=== WORK REQUEST ===
Lines before the one containing "1456x839 pixels." are not copied; that line and every one after it, through the end of the material below, are printed exactly, without pictures.

######

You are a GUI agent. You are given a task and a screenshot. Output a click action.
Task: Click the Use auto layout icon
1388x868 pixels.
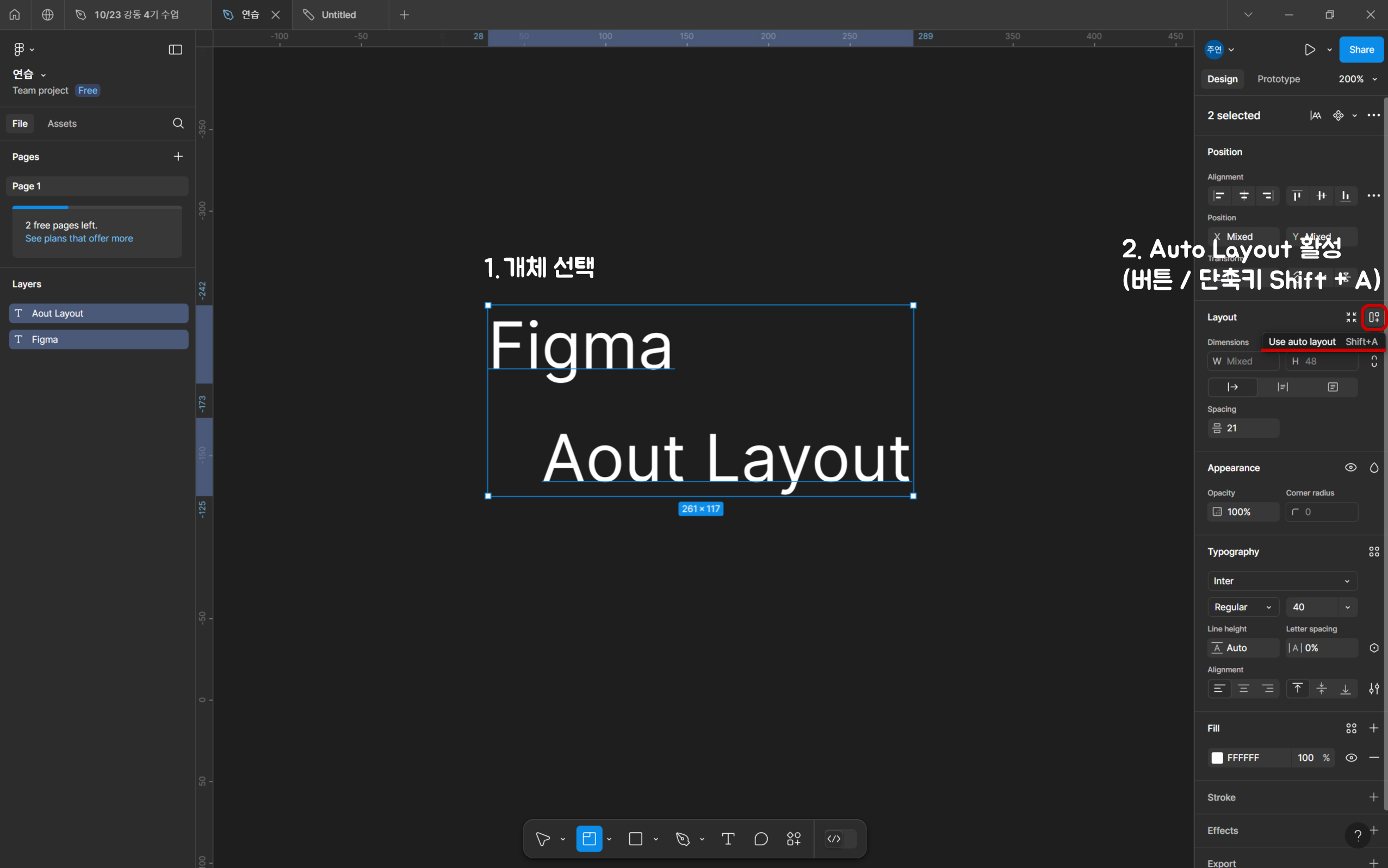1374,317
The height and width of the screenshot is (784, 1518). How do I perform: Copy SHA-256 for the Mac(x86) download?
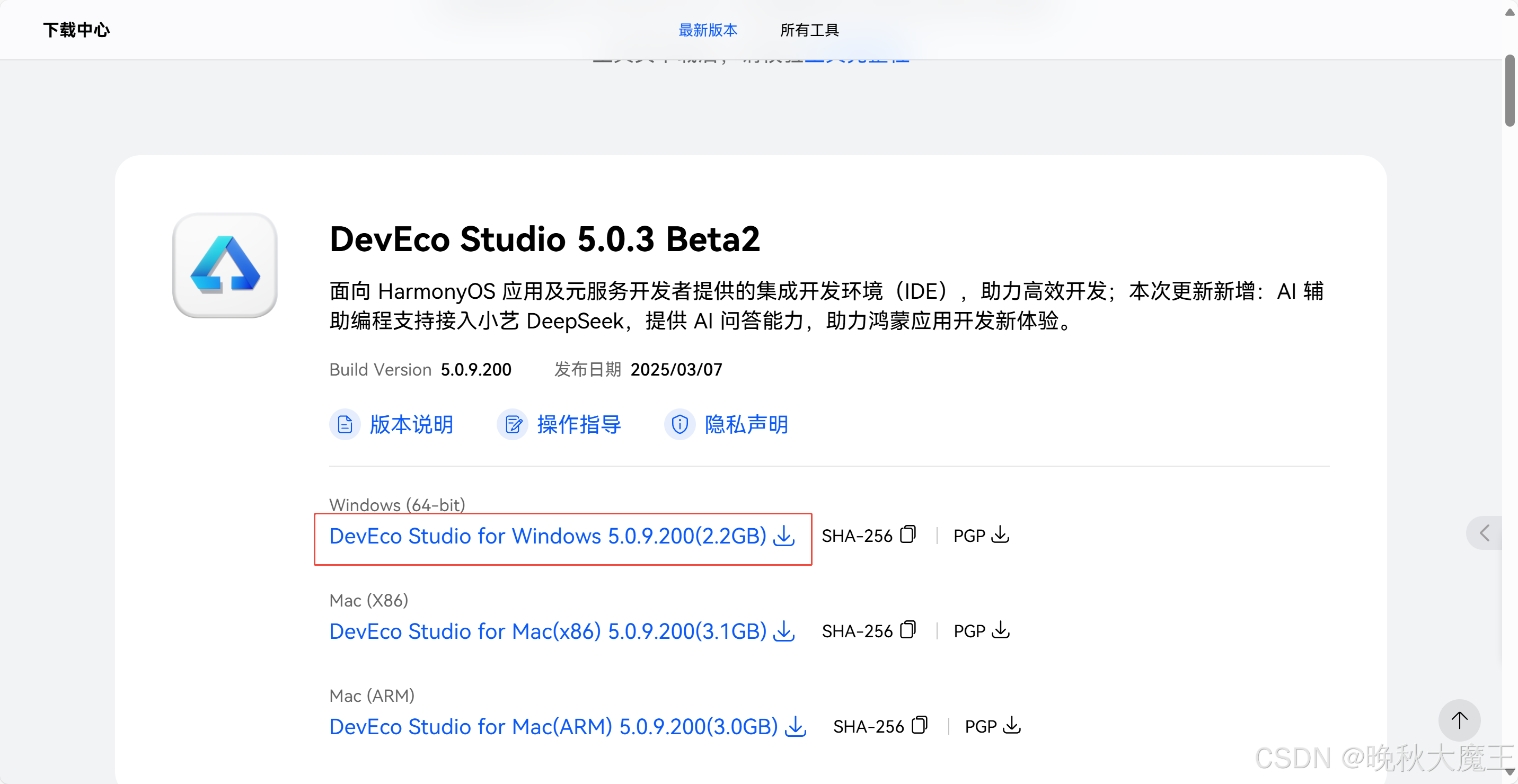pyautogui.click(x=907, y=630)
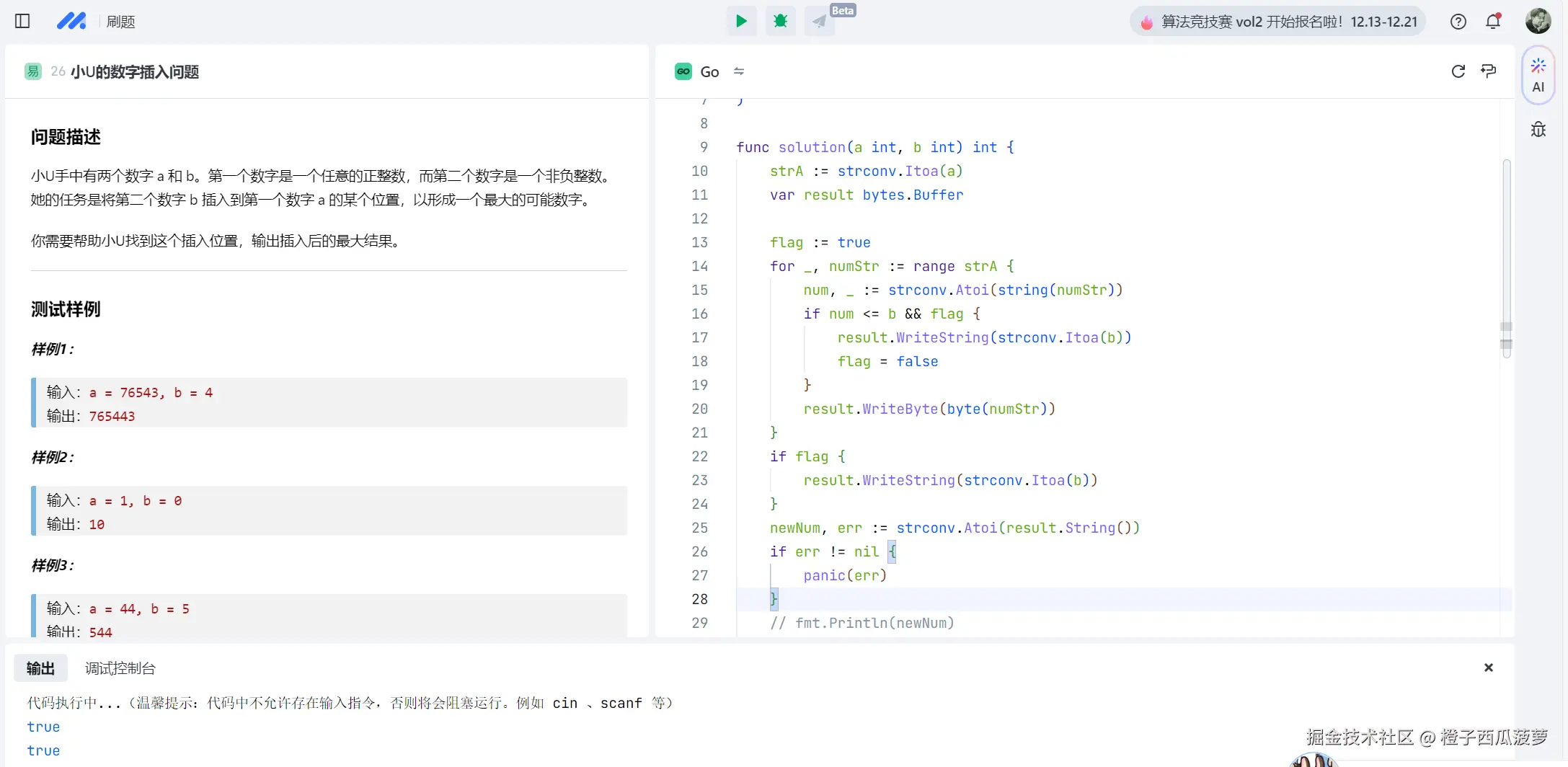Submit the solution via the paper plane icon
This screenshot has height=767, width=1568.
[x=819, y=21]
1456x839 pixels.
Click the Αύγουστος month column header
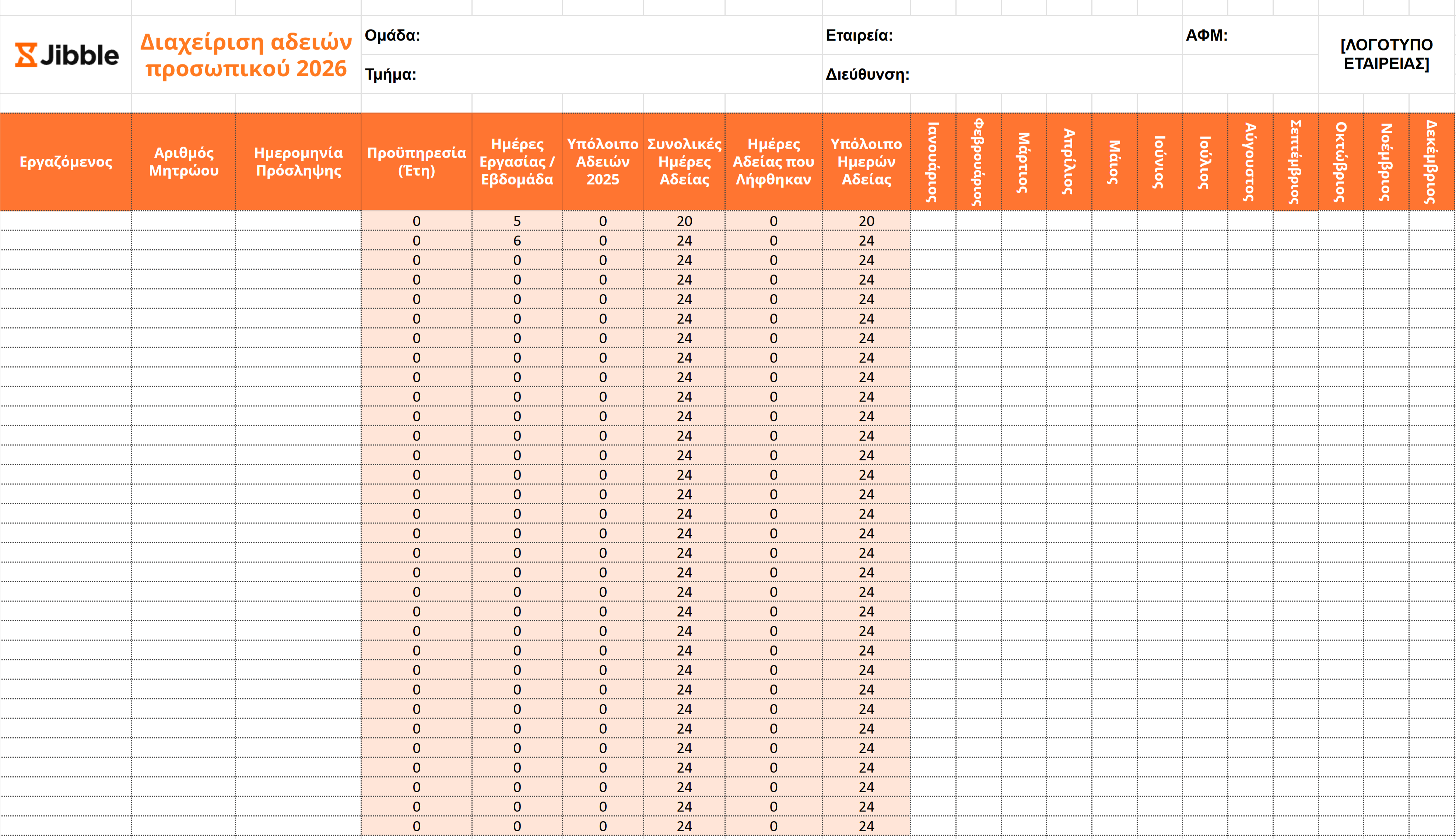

######

=== EXERCISE RESULT ===
1456x839 pixels.
Click the Αύγουστος month column header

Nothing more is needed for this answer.